GOAL: Pull out every line of the rows below that contains the string "Open". Treat uppercase and lowercase as different.

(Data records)
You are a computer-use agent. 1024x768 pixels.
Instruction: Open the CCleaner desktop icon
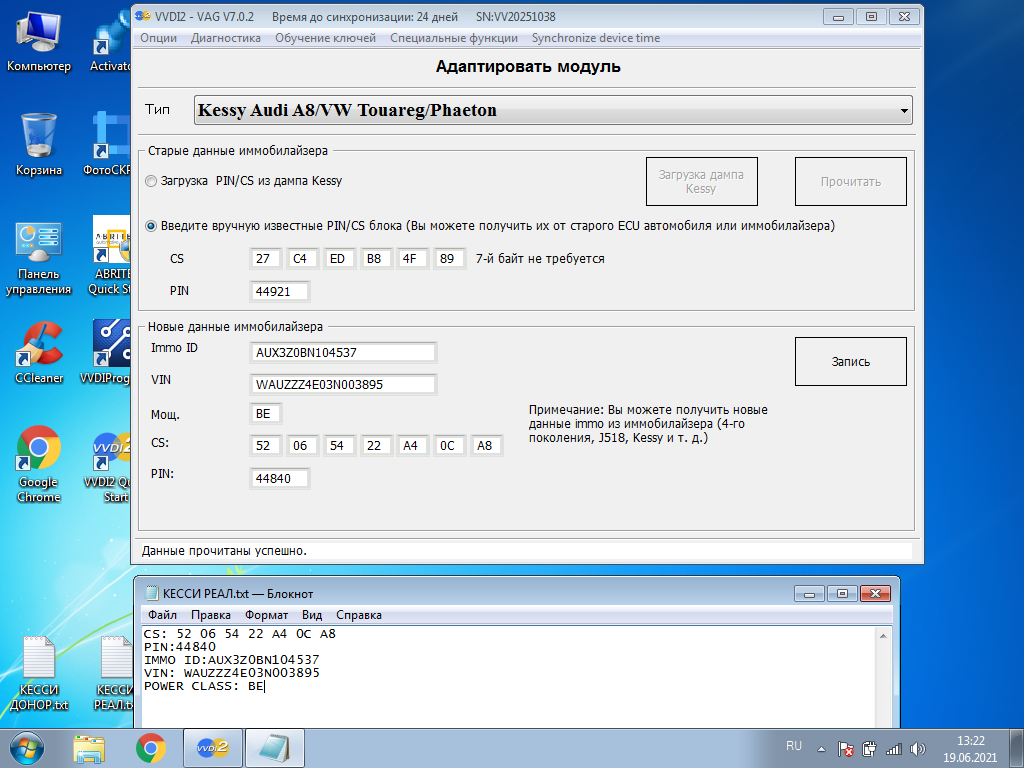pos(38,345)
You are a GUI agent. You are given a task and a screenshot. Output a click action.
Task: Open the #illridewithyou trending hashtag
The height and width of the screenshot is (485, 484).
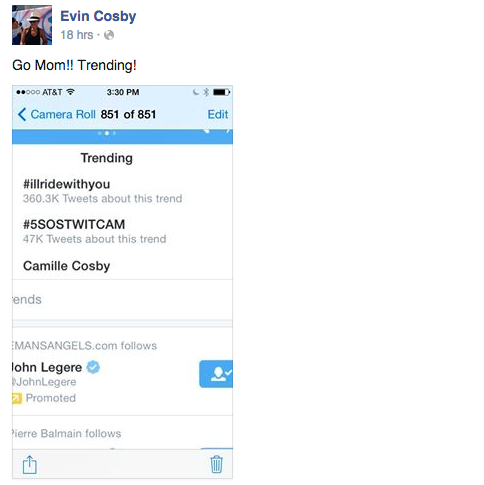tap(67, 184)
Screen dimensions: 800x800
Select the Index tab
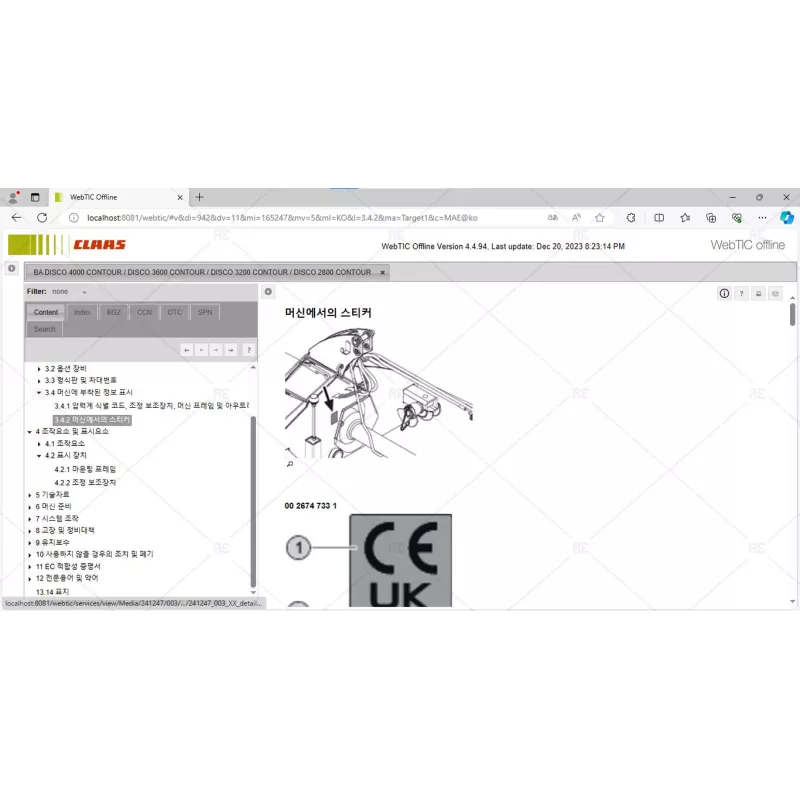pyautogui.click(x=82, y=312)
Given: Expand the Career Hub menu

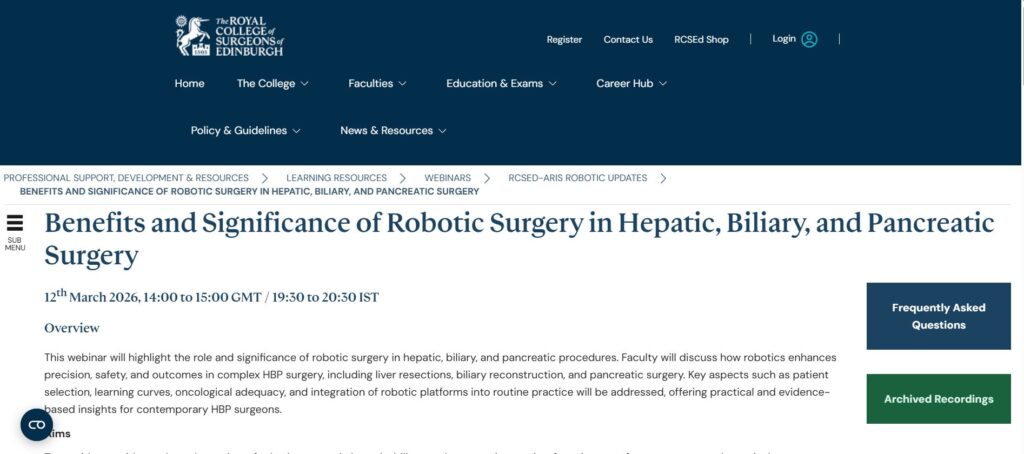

ANSWER FOR THE TASK:
Instruction: Open the CCleaner desktop icon
Task: Open the #illridewithyou trending hashtag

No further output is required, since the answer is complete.